[Task]: Repeat nothing but the line containing "Español (55, 785)" and the lines that follow it, up to and including the last line of the data below.

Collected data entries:
◆ ◆ ◆
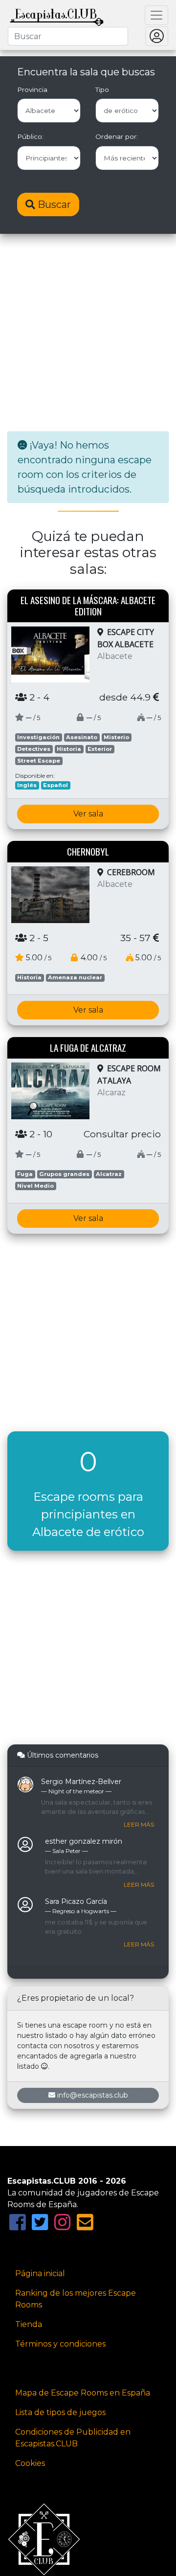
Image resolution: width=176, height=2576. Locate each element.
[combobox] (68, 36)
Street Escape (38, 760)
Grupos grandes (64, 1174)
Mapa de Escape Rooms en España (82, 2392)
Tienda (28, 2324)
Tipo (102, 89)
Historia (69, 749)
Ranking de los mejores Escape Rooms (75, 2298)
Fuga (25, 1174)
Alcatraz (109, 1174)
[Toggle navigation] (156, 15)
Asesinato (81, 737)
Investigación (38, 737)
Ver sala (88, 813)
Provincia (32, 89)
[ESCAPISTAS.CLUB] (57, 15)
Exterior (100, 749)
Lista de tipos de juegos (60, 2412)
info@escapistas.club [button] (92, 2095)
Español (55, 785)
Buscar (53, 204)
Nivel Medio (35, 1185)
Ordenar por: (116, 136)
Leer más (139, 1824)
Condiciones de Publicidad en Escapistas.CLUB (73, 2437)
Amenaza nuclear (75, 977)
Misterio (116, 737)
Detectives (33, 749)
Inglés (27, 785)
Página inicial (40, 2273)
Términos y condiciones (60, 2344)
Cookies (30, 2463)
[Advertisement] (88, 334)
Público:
◆ ◆ ◆
[Worked solution]:
Español (55, 785)
Buscar (53, 204)
Nivel Medio (35, 1185)
Ordenar por: (116, 136)
Leer más (139, 1824)
Condiciones de Publicidad en Escapistas.CLUB (73, 2437)
Amenaza nuclear (75, 977)
Misterio (116, 737)
Detectives (33, 749)
Inglés (27, 785)
Página inicial (40, 2273)
Términos y condiciones (60, 2344)
Cookies (30, 2463)
[Advertisement] (88, 334)
Público:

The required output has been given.